General Lab Information

First Demonstration of MeV Mono-energetic Laser-driven Proton Source by Shock Wave Acceleration

Only two facilities worldwide operate picosecond CO2 lasers for advanced accelerator research, the Neptune Laboratory at UCLA and the ATF at BNL. Both recently reported successful demonstration of ion acceleration using gas jets [1, 2]. Figure 1 shows the set-up for the proof-of-principle ATF user experiment, undertaken collaboratively by researchers from Imperial College, London, and SUNY at Stony Brook. The CO2 laser pulses were circularly polarized, with energy between 2 J and 4 J. The temporal structure of the drive beam consisted in short trains of 5 ps pulses each separated by 20 ps, where most (~80%) of the laser’s energy was confined within the first two pulses. Figure 1-45. Schematic of the ATF ion acceleration experiment.

Schematic of the ATF ion acceleration experiment.

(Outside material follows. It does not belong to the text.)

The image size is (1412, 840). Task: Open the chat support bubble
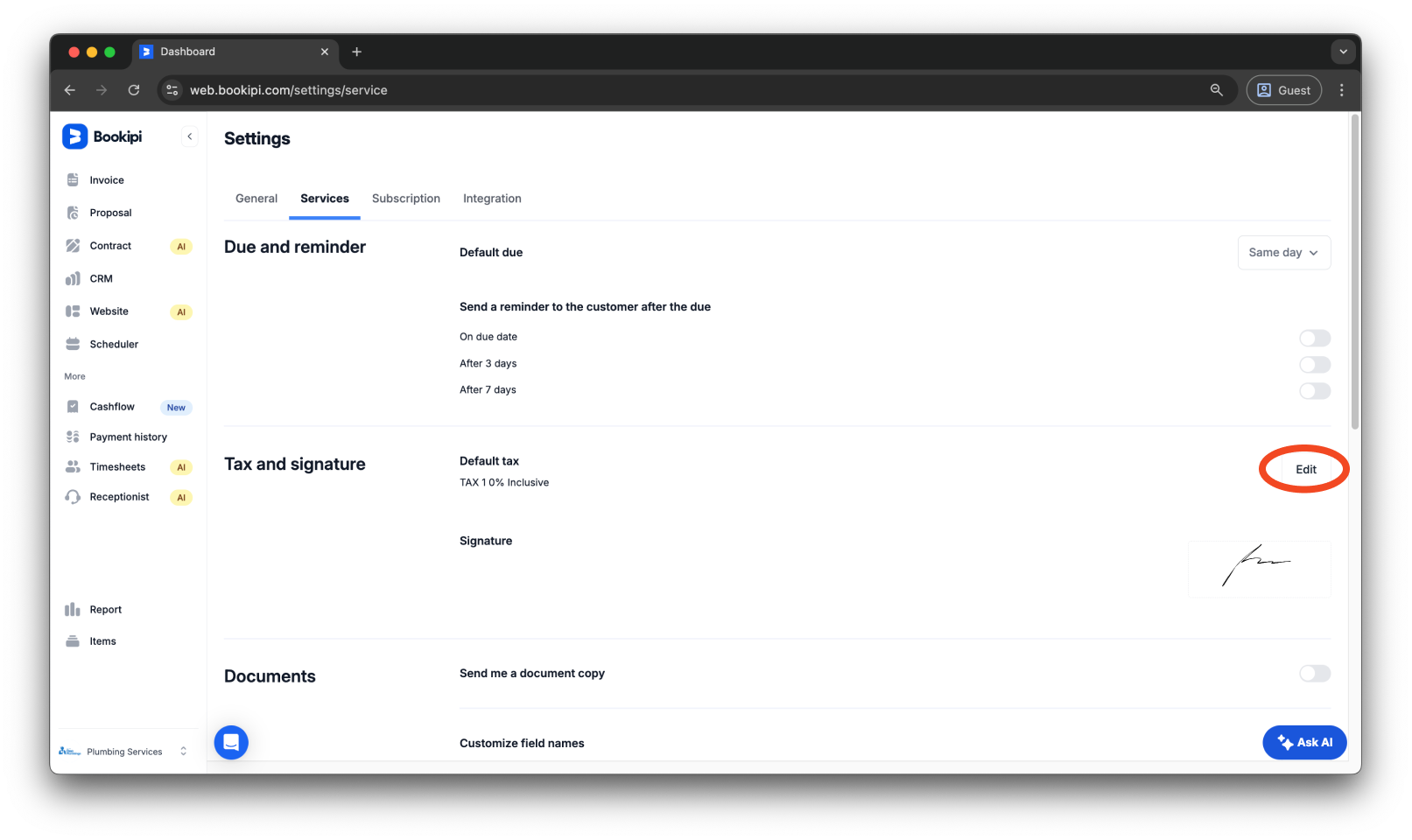(x=230, y=742)
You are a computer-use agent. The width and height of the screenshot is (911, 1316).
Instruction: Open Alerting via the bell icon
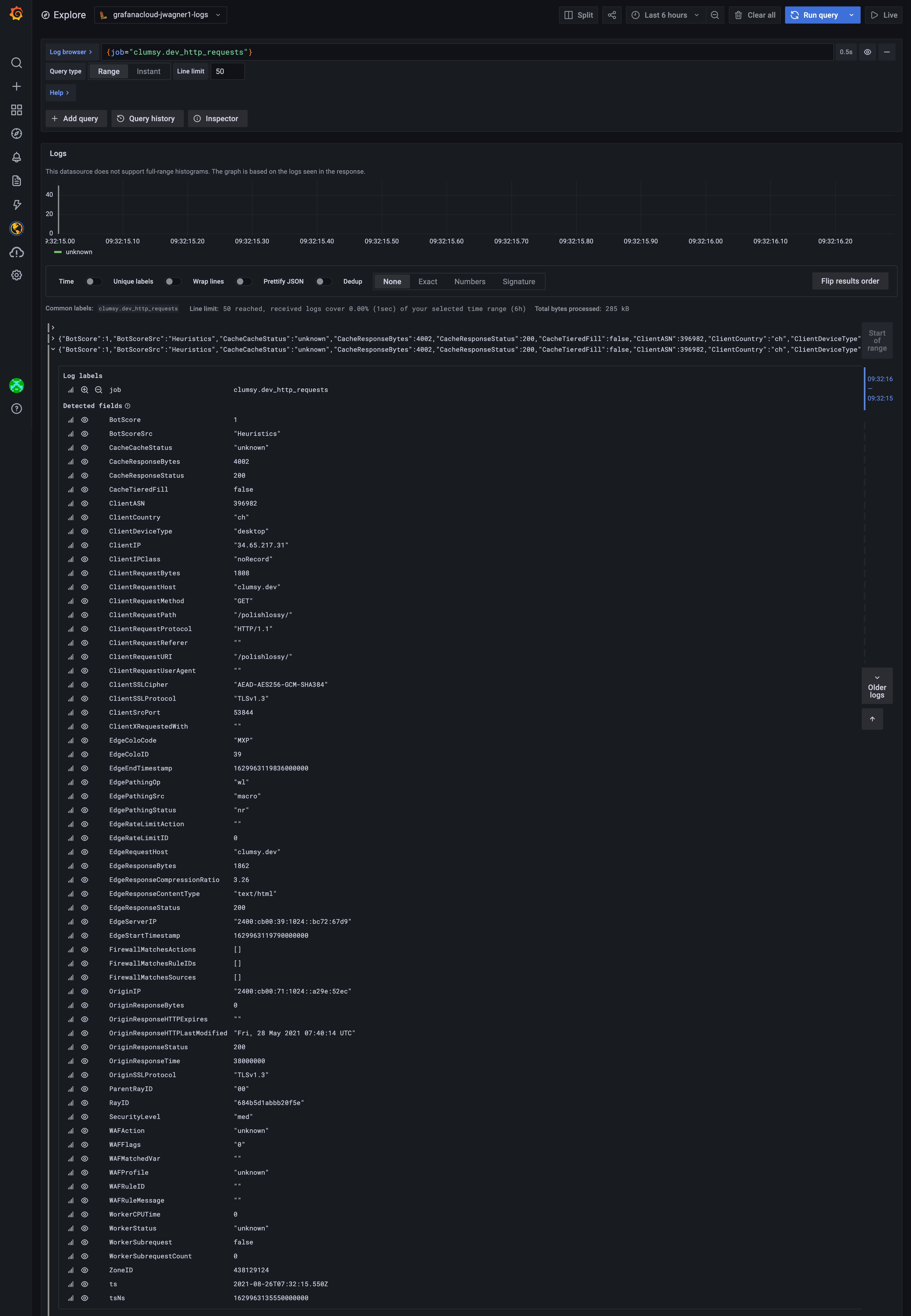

The CO2 laser beam is focused on a cylindrical hydrogen gas jet of 1mm diameter with an f/3 off-axis parabolic mirror to a focal spot of w0=60 µm diameter. The measured contrast ratio of the laser was 10-7. Modulating the backing pressure of the gas jet allowed varying plasma densities in the range of n=1.3-8ncr. The generated ion beam was characterized using a magnetic spectrometer. The resulting ion track was then recorded using a scintillator and an EMCCD camera. While the gas-jet target is over-dense to the CO2 drive beam, it is under-dense to optical radiation, and thus sufficiently transparent for optical probing, as was demonstrated with a frequency doubled YAG beam (? = 527 nm). The probe beam was directed transversely to the CO2 propagation axis and split into two separate channels, one for shadowgraphy imaging of the interaction region, the other to measure the density profile by interferometric techniques. The timing of the probes with the CO2 drive pulse was changed to probe different instants of the interaction.

[1] Palmer, C.A.J., et al., Monoenergetic Proton Beams Accelerated by a Radiation Pressure Driven Shock. Phys Rev Lett, 2011. 106(1): p.014801.
[2] Haberberger, D., et al., Production of Multi-Terawatt Time-Structured CO2 Laser Pulses for Ion Acceleration. AIP Conf. Proc. 1299, June 13-19, 2010: p. 737.